Exercise data:
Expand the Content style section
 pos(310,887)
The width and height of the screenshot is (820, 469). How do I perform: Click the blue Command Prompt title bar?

---

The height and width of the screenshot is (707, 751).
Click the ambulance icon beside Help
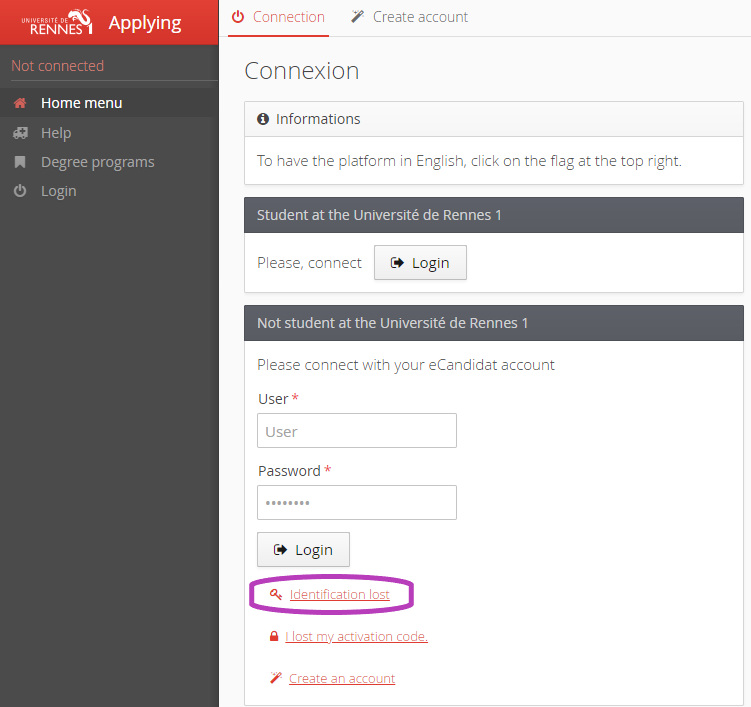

...

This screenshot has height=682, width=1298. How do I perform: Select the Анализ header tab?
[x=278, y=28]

Brief: Where a line in the records above contains the string "Click", copy that line.

Answer for this exercise:
The width and height of the screenshot is (820, 469). How do I perform: Click the blue Command Prompt title bar?
Click the ambulance icon beside Help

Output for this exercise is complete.